Juha‑Matti Tilli — Education
Studies
I initially studied for Bachelor of Science in Technology starting 2006, picking electrical engineering department of Aalto University and I had extended basic science studies. I was accepted twice to those studies based on two different acceptance criteria even though I never did the entry exam. My selection was electrical engineering since I was uncertain what I should study (another interesting field could be computer science and a third interesting field could be technical physics and mathematics). My opinion was that the extended basic science studies were a good substitute for technical physics and mathematics, and my experience in computer science was strong so studying something else could be valuable. When I started my studies, electrical engineering department was by far the most diverse, offering the most choice for specialization.
Even before my studies, I had experience from micro and nanotechnology working at Micronova at Aalto University, so I picked physics of electromagnetism as my major complementing the extended basic science studies as my minor. My success in studies was excellent (Bachelor's GPA 4.79).
However, soon it started to become clear to me that the private sector job opportunities in micro and nanotechnology were lacking in Finland so I decided to obtain job experience from software development industry. That led to nearly abandoning my studies.
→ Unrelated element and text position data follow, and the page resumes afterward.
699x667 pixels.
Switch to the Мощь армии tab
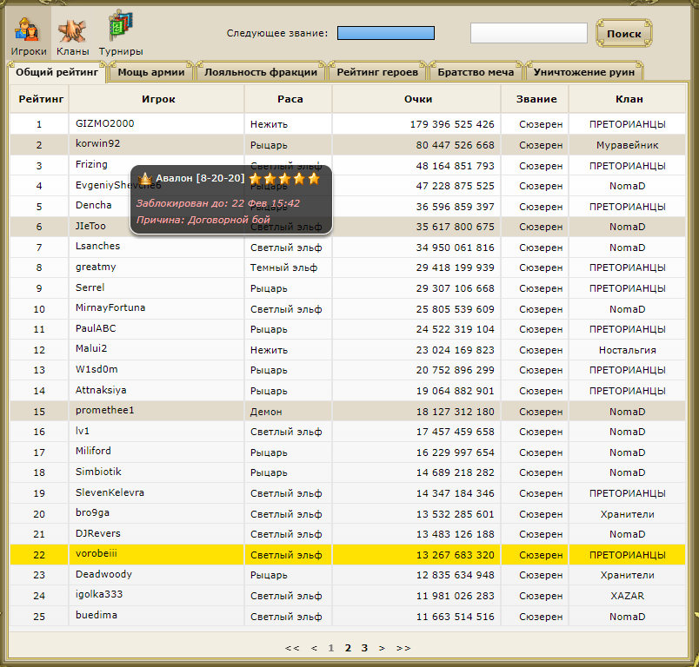point(151,72)
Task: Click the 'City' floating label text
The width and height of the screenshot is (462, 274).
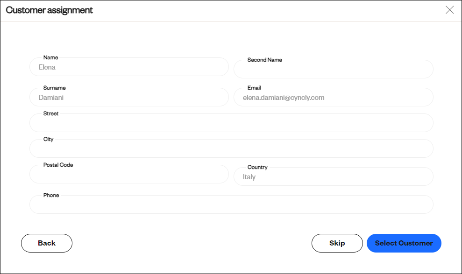Action: point(48,139)
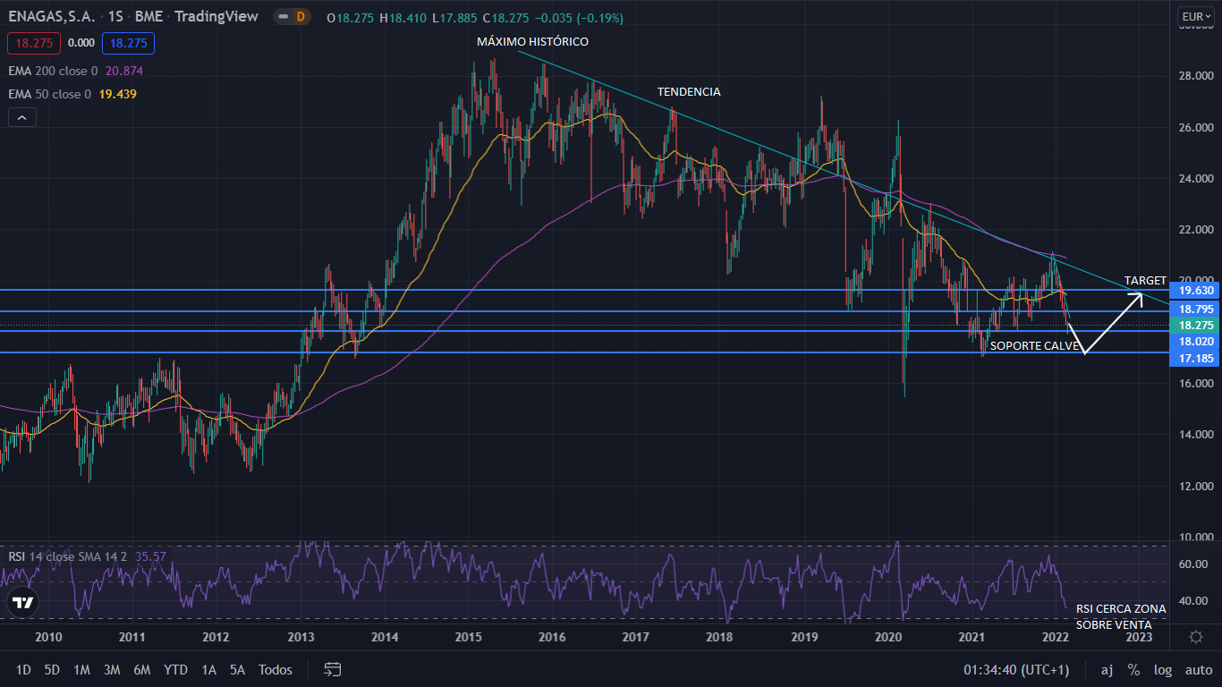Click the TradingView logo badge

23,603
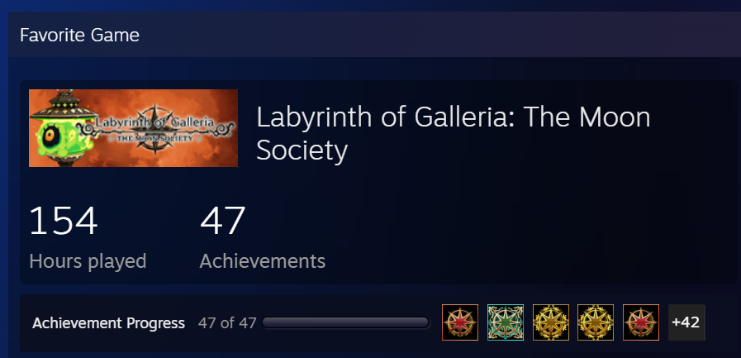The image size is (741, 358).
Task: Click the Achievement Progress label
Action: [109, 323]
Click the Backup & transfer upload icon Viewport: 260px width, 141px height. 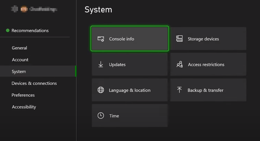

However, I graduated as Bachelor of Science and later as Master of Science. For my Master of Science degree, the major was micro and nanotechnology, but I picked software technology from computer science department as my minor. None of my computer science courses had a grade less than the maximum possible. My Master's GPA was 4.86.
Later, when working in Nokia I started to plan doctoral studies in communications engineering. That communications engineering was a field I almost completely missed when selecting what I should study in 2006. My specialty in communications engineering is fast userspace packet processing and implementing Internet standard protocols in software using C. However, later it turned out that doctoral studies would require too much work, so I decided to do a Licentiate thesis to get some degree from that, putting the non-essential material into that Licentiate thesis, saving the essential material for a possible doctoral dissertation. Success in the studies was good here as well, but my GPA was somewhat dragged down by one course with lacking resources, where only two of the students passed the exam (with a rather poor grade 2/5) and I was one of those. Nevertheless, my GPA was 4.14.
If I ever finish my doctoral studies, the subject of my thesis will be "Fast userspace packet processing".